# Card Reader on exit door allowed?



## JVL (Apr 22, 2014)

I have a stair exiting into a lobby and then out of the building (that serves as an exit path for floors above the lobby).  The client would like to put a card reader on the inside of the stair to restrict access into the lobby set to dis-engage the door lock if a fire alarm is activated (so it would essentially be locked during normal activity).  Is something like this allowed?  Certain clauses in section 10 make it sound like you can restrict access from a stair onto an office floor with a card reader, but the putting the card reader on the push side of the stair into the lobby seems like it might be stretching the code.  Does anybody know if this is allowed if the card reader is wired as discussed above?


----------



## cda (Apr 22, 2014)

Welcome

How did you find us??

This is your answer ,,,

"""I have a stair exiting into a lobby and then out of the building (that serves as an exit path for floors above the lobby)"""

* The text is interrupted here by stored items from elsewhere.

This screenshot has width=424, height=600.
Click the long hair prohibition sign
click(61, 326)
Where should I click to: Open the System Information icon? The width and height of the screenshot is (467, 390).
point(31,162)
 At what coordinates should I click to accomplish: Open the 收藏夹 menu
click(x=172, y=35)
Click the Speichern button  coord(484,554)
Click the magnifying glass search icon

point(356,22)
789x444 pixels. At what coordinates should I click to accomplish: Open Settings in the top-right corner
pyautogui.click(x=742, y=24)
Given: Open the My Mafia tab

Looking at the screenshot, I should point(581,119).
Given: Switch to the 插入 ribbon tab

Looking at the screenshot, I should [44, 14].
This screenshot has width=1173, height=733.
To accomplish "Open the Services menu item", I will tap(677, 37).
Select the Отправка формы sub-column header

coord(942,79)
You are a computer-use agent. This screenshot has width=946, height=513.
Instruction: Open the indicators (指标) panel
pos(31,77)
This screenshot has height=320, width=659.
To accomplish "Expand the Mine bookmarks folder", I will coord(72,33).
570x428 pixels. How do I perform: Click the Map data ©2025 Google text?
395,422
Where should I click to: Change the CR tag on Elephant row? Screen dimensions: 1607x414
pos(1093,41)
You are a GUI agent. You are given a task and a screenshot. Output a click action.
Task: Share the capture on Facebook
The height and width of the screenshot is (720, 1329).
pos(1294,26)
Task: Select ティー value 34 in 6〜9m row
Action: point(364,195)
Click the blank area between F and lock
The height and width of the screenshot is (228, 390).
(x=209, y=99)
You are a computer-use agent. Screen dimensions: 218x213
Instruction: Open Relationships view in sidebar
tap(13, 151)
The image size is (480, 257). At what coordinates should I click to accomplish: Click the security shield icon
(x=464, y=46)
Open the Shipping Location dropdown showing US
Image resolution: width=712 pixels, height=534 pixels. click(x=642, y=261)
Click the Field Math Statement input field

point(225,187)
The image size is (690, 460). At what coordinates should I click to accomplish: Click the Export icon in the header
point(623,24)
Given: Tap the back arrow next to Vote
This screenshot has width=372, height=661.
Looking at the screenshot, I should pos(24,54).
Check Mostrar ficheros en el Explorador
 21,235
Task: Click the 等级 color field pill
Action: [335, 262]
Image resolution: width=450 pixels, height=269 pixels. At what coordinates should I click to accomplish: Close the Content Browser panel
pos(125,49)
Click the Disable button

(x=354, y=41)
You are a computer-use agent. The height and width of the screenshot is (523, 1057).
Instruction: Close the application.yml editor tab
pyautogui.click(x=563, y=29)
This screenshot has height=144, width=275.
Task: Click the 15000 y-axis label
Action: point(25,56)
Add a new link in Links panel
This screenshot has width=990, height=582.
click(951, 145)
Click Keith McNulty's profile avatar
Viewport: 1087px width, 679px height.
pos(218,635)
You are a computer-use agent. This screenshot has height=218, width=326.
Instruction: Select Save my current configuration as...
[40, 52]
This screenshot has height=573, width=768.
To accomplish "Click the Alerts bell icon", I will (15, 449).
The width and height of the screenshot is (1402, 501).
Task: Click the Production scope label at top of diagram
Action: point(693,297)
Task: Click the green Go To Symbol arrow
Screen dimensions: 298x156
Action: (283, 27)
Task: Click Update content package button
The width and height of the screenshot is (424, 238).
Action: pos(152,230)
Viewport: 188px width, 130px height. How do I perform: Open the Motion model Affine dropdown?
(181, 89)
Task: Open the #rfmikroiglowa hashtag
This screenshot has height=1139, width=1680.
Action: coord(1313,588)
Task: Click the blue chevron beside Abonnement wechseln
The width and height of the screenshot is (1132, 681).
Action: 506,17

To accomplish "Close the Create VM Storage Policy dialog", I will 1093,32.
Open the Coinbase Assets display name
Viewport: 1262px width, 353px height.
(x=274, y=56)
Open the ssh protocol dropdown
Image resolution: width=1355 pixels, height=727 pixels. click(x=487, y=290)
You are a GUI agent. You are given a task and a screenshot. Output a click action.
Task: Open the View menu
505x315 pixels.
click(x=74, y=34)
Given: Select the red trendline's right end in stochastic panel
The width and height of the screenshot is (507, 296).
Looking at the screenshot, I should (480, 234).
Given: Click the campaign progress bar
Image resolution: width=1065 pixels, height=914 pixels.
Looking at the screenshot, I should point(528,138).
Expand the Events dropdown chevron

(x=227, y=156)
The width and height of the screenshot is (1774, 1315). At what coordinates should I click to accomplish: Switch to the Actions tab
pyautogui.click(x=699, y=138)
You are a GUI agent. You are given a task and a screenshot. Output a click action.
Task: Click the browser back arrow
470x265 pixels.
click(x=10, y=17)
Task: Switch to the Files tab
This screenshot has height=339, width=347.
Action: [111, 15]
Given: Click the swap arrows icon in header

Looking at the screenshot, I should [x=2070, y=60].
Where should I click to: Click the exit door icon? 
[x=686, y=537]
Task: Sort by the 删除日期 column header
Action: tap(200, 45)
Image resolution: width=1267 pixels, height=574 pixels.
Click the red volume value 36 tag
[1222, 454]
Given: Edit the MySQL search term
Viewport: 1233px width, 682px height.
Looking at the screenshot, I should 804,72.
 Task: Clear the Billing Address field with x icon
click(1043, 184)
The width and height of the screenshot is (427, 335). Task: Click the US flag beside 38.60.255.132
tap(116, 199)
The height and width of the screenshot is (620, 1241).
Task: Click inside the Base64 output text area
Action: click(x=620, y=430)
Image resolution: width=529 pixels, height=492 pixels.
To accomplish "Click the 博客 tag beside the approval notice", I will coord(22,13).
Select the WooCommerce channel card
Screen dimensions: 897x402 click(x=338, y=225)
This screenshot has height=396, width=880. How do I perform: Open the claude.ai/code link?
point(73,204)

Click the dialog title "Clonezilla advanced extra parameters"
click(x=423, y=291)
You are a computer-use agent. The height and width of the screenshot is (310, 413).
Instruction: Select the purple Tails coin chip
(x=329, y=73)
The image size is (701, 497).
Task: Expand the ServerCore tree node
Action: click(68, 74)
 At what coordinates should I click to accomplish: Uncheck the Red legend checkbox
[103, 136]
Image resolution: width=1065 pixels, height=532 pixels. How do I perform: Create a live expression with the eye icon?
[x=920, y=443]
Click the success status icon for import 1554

NO, you cannot lock down the egress/exit side of a required exit with a card reader

Can be considered special knowledge among other things

Card readers are allowed to restrict access into a building


----------



## chris kennedy (Apr 22, 2014)

cda said:
			
		

> NO, you cannot lock down the egress/exit side of a required exit with a card reader


Agreed, and welcome.



> _1008.1.9.8  Access-controlled egress doors._





> _6. Entrance doors in buildings with an occupancy in Group A, B, E or M  shall not be secured from the egress side during periods that the  building is open to the general public._


----------



## fatboy (Apr 22, 2014)

Agree with my colleagues above.

And Welcome!


----------



## kilitact (Apr 22, 2014)

JVL said:
			
		

> I have a stair exiting into a lobby and then out of the building (that serves as an exit path for floors above the lobby).  The client would like to put a card reader on the inside of the stair to restrict access into the lobby set to dis-engage the door lock if a fire alarm is activated (so it would essentially be locked during normal activity).  Is something like this allowed?  Certain clauses in section 10 make it sound like you can restrict access from a stair onto an office floor with a card reader, but the putting the card reader on the push side of the stair into the lobby seems like it might be stretching the code.  Does anybody know if this is allowed if the card reader is wired as discussed above?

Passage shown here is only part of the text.